Hmm..that brings back a memory I forgot. I wonder if I log all these tornadoes on my list? Anyway, may not be the same event but once I was riding along with Geoff Mackley and the MESO crew as we drove into the darkness and storms. I finally got radar and warnings only to find we were in the current path of a tornado. We parked under an overpass and waited it out in intense wind (I don't know how strong). The tornado passed and a bit ahead were a couple of semi's blown over that we had watched drive on during the onslaught. I heard later it had passed like supposedly 140 yards away when they went back and looked for the damage path.

Another occasion (a couple of years ago) I was headed back from a chase in the Tx panhandle. Day of the Stratford tornado which I was just late for and missed. Heading back at night following the large intense tornadic squall line I headed through Shamrock (I believe) and along I40. Emergency vehicles were everywhere. For a while a tornado had travelled right down the road in the dark. People, chasers, families were oblivious. Cars were overturned, light poles smashed, etc. Not sure but perhaps that could have been the event you mention but I don't know if anyone got video of it. I think that was also the day a chaser waited too long and the tornado ran him over. He abandoned his vehicle and held on to a pole next to the overpass as the tornado proceeded to destroy a gas station across the street.

Yep - night chasing is interesting.... :lol:
Anyhow, I remember watching this video on the web where people were driving on a highway or interstate. Suddenly, the lights for the freeway cut out and this semi in front of them is overturned from what I believe was a tornado. Has anyone seen the video I'm talking about? I saw it once but forgot to right down the link. That video was just amazing.

I'm guessing that was Chris Collura's clip from Florida.
I know this question was probably directed more toward tornado chasers, but I’ll offer my 2 cents anyway. :wink:

I chase hurricanes, and I chase no matter what time of day. A hurricane landfall is such a rare occurrence (compared with a severe-weather outbreak) that I feel I have to chase them whenever they come. Also, I don’t live in a hurricane region, so I commit to the chase and fly to the threatened region well before it's clear what time the storm will be coming ashore.

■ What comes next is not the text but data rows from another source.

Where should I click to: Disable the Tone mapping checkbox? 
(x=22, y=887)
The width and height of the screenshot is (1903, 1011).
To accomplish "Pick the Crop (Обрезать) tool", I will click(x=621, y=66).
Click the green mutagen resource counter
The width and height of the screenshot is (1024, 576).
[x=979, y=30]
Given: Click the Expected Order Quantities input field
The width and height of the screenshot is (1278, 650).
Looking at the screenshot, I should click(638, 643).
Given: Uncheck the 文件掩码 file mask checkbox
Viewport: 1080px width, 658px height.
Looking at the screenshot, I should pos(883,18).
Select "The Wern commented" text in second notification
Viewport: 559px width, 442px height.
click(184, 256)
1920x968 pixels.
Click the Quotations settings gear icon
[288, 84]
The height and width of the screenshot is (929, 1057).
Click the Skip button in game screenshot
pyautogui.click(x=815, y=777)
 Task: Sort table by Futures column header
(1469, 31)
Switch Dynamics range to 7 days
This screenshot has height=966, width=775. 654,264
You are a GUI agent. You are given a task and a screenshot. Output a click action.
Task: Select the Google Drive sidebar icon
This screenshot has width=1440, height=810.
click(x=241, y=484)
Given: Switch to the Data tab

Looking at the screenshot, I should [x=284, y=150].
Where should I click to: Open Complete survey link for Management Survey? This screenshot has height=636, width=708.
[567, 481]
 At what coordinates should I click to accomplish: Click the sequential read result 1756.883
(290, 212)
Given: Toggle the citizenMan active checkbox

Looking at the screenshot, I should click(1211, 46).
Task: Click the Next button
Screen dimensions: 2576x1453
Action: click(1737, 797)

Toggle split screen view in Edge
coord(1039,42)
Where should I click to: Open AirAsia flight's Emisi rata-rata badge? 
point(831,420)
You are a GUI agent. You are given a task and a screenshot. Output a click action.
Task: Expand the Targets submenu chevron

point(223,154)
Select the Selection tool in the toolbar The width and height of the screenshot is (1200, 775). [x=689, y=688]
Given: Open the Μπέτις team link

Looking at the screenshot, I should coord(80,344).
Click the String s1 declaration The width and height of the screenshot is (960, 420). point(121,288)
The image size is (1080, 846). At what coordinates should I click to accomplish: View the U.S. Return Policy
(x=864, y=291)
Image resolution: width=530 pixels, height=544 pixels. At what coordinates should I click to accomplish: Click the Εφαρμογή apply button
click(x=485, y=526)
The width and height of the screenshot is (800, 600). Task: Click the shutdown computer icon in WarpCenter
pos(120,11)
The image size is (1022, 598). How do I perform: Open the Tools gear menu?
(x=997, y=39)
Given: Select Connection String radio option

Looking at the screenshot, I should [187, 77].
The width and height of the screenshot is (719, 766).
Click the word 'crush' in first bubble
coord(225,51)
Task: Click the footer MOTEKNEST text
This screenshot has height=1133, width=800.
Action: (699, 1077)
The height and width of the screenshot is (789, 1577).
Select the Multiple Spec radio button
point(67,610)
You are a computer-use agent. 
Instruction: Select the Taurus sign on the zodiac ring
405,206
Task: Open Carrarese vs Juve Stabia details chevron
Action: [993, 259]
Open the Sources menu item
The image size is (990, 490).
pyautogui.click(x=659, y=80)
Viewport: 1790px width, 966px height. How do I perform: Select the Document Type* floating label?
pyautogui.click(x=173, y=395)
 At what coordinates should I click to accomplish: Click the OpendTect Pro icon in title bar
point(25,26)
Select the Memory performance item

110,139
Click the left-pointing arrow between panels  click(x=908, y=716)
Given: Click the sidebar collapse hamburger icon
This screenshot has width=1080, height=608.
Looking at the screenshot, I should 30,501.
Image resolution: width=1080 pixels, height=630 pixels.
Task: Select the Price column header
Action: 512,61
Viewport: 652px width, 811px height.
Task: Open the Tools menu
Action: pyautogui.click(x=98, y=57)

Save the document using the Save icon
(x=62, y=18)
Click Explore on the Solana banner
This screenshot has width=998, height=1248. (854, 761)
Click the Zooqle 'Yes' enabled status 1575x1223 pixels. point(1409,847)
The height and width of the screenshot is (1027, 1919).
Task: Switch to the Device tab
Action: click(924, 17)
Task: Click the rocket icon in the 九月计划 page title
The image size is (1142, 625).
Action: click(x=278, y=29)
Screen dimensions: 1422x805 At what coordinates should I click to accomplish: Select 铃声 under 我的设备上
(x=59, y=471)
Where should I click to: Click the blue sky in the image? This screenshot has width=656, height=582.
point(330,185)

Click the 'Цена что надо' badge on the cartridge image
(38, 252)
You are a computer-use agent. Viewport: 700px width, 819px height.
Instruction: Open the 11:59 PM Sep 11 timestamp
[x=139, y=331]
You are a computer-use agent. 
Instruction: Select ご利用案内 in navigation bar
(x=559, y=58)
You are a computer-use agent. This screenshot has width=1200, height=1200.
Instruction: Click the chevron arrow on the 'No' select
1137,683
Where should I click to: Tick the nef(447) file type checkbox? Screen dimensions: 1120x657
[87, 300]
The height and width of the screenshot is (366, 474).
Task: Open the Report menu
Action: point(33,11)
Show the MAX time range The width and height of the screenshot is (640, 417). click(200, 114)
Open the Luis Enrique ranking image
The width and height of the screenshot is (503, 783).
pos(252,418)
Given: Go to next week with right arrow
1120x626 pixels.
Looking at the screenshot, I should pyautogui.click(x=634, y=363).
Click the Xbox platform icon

That having been said, I do not like night chases. In a nutshell, they're a lot more dangerous and the footage is a lot less interesting. Since hurricanes don't usually have a lot of lightning (unlike tornadoes), you’re forced to film subject-matter close to street lamps in order to convey the experience. And with such constraints, the shots can have less variety. The sounds are just as dramatic, but you just can’t see a lot of what is happening.

I have done two "partial" night chases:

* Bret, 1999, TX-- the storm's brunt occurred in my location just around nightfall.
* Wilma, 2005, FL-- the sun rose during the eye, so the front side of the storm occurred at night and the back side during the day (check out my footage Fortunately the most dramatic weather with this one happened by daylight! :)
First off, that "living on the edge" stuff is what, in my opinion, has drawn all the yahoos to this endeavor and clogged up the roads during a chase. For the record, I'm not calling you a yahoo personally. Living on the edge is not what chasing should be about at all.
Yes, I've night chased. And on May 16th, '92 in Knox Co. Nebraska I almost drove right into a tornado. Ohhh, I came close. Thankfully, after seeing what I was doing, I hit the brakes....did a 180 (Bat-turn) and hauled butt up to the closest farmhouse light I could see....with the nader right on my tail. I knocked on the door, and when the two very very old folks inside failed to hear me.....I just barged right in screaming "tornado". We made it just downstairs into their celler as the nader went right by the farmhouse.
That night, and the few other times I've night-chased....was always at the tail end of my chase vacation...when I had little to show for the season...and I was desperate to get "something". It made me do what I normally wouldn't think of doing. And believe me, it took me out of my comfort zone in a big way.